The newly converted values, in isometric space, need to be the corner of our screen too, which means they are the new (0, 0). So, while parsing and drawing the level data, we subtract this value from the isometric position of each tile, and can determine if the tile's new position falls within the screen. 

Alternatively, we can decide we are going to draw only an X x Y isometric tile grid on screen to make the drawing loop efficient for larger levels. 

We can express this in steps as so:

  • Update Cartesian corner point's x- and y-coordinates.
  • Convert this to isometric space.
  • Subtract this value from the isometric draw position of each tile.
  • Draw only a limited predefined number of tiles on screen starting from this new corner.
  • Optional: Draw the tile only if the new isometric draw position falls within the screen.

Please note that the corner point is incremented in the opposite direction to the hero's position update as he moves. This makes sure that the hero stays where he is with respect to the screen.
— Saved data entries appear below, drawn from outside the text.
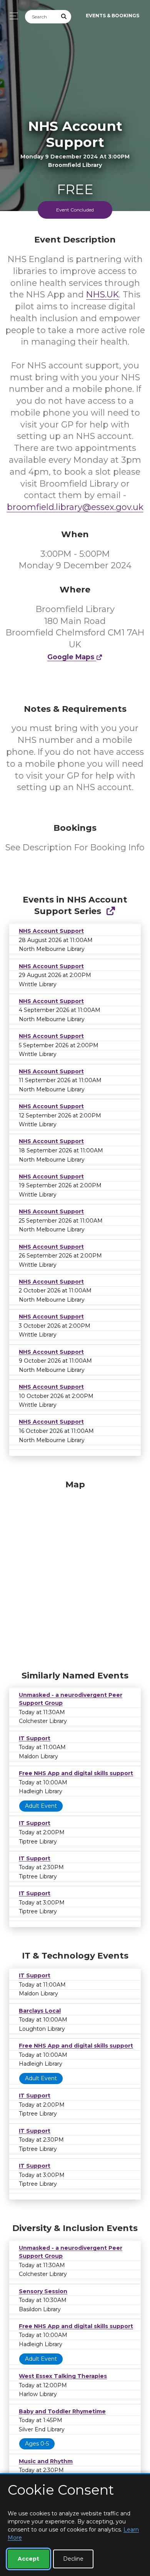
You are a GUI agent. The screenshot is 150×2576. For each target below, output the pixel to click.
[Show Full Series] (110, 911)
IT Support (34, 1738)
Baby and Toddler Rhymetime (62, 2411)
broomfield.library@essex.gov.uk (75, 507)
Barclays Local (40, 2010)
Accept (28, 2558)
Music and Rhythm (46, 2461)
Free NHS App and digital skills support (76, 1773)
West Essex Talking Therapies (63, 2376)
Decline (73, 2558)
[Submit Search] (64, 16)
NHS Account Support (51, 930)
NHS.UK (102, 294)
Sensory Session (43, 2291)
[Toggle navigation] (12, 16)
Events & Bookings (112, 15)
Check out this example (use arrows to scroll, tap to increase the visible grid).

A couple of notes:

  • While scrolling, we may need to draw additional tiles at the screen borders, or else we may see tiles disappearing and appearing at the screen extremes.
  • If you have tiles that take up more than one space, then you will need to draw more tiles at the borders. For example, if the largest tile in the whole set measures X by Y, then you will need to draw X more tiles to the left and right and Y more tiles to the top and bottom. This makes sure that the corners of the bigger tile will still be visible when scrolling in or out of the screen.
  • We still need to make sure that we don't have blank areas on the screen while we are drawing near the borders of the level.
  • The level should only scroll until the most extreme tile gets drawn at the corresponding screen extreme—after this, the character should continue moving in screen space without the level scrolling. For this, we will need to track all four corners of the inner screen rectangle, and throttle the scrolling and player movement logic accordingly. Are you up for the challenge to try implementing that for yourself?

Conclusion

This series is particularly aimed at beginners trying to explore isometric game worlds. Many of the concepts explained have alternate approaches which are a bit more complicated, and I have deliberately chosen the easiest ones. 

They may not fulfil most of the scenarios you may encounter, but the knowledge gained can be used to build upon these concepts to create more complicated solutions. For example, the simple depth sorting implemented will break when we have multi-storied levels and platform tiles moving from one story to the other. 

But that is a tutorial for another time.